Data entries:
Start of Block

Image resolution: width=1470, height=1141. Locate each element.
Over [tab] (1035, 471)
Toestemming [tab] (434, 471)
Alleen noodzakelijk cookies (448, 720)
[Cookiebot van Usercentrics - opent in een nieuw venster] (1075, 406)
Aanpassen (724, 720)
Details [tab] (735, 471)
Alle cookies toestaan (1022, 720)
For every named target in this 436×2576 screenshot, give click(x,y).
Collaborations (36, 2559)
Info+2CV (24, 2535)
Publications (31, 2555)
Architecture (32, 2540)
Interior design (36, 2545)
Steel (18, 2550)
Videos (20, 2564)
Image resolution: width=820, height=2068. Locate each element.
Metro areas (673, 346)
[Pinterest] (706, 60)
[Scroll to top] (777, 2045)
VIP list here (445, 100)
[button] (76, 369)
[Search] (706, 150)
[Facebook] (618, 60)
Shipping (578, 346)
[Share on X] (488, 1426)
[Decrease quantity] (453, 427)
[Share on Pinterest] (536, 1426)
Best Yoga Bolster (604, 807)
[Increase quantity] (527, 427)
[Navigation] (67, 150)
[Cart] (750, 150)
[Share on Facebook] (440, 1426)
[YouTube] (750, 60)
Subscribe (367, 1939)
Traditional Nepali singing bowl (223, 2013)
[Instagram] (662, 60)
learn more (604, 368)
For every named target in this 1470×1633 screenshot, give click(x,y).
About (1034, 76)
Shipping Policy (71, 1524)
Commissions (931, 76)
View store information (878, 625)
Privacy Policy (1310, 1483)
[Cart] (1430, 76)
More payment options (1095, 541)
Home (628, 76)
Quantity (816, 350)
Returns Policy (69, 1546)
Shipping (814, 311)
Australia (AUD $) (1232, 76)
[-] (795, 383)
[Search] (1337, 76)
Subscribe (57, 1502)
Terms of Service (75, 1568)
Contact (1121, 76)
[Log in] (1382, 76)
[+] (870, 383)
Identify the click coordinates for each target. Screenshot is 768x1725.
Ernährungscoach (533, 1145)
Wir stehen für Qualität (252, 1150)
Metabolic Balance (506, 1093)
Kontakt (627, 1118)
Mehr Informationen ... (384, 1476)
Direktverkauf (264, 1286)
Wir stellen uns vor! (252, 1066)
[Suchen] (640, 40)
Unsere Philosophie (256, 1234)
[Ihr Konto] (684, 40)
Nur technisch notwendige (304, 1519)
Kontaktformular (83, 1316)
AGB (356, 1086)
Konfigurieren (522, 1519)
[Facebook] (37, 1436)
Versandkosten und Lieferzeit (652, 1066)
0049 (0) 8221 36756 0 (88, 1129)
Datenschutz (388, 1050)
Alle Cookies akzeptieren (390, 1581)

End of Block

Exact repetition is required: return every record shown above.

_The completed task:_
Image resolution: width=1470, height=1141. Locate each element.
Over [tab] (1035, 471)
Toestemming [tab] (434, 471)
Alleen noodzakelijk cookies (448, 720)
[Cookiebot van Usercentrics - opent in een nieuw venster] (1075, 406)
Aanpassen (724, 720)
Details [tab] (735, 471)
Alle cookies toestaan (1022, 720)
For every named target in this 436×2576 screenshot, give click(x,y).
Collaborations (36, 2559)
Info+2CV (24, 2535)
Publications (31, 2555)
Architecture (32, 2540)
Interior design (36, 2545)
Steel (18, 2550)
Videos (20, 2564)
Image resolution: width=820, height=2068. Locate each element.
Metro areas (673, 346)
[Pinterest] (706, 60)
[Scroll to top] (777, 2045)
VIP list here (445, 100)
[button] (76, 369)
[Search] (706, 150)
[Facebook] (618, 60)
Shipping (578, 346)
[Share on X] (488, 1426)
[Decrease quantity] (453, 427)
[Share on Pinterest] (536, 1426)
Best Yoga Bolster (604, 807)
[Increase quantity] (527, 427)
[Navigation] (67, 150)
[Cart] (750, 150)
[Share on Facebook] (440, 1426)
[YouTube] (750, 60)
Subscribe (367, 1939)
Traditional Nepali singing bowl (223, 2013)
[Instagram] (662, 60)
learn more (604, 368)
For every named target in this 1470×1633 screenshot, give click(x,y).
About (1034, 76)
Shipping Policy (71, 1524)
Commissions (931, 76)
View store information (878, 625)
Privacy Policy (1310, 1483)
[Cart] (1430, 76)
More payment options (1095, 541)
Home (628, 76)
Quantity (816, 350)
Returns Policy (69, 1546)
Shipping (814, 311)
Australia (AUD $) (1232, 76)
[-] (795, 383)
[Search] (1337, 76)
Subscribe (57, 1502)
Terms of Service (75, 1568)
Contact (1121, 76)
[Log in] (1382, 76)
[+] (870, 383)
Identify the click coordinates for each target. Screenshot is 768x1725.
Ernährungscoach (533, 1145)
Wir stehen für Qualität (252, 1150)
Metabolic Balance (506, 1093)
Kontakt (627, 1118)
Mehr Informationen ... (384, 1476)
Direktverkauf (264, 1286)
Wir stellen uns vor! (252, 1066)
[Suchen] (640, 40)
Unsere Philosophie (256, 1234)
[Ihr Konto] (684, 40)
Nur technisch notwendige (304, 1519)
Kontaktformular (83, 1316)
AGB (356, 1086)
Konfigurieren (522, 1519)
[Facebook] (37, 1436)
Versandkosten und Lieferzeit (652, 1066)
0049 (0) 8221 36756 0 (88, 1129)
Datenschutz (388, 1050)
Alle Cookies akzeptieren (390, 1581)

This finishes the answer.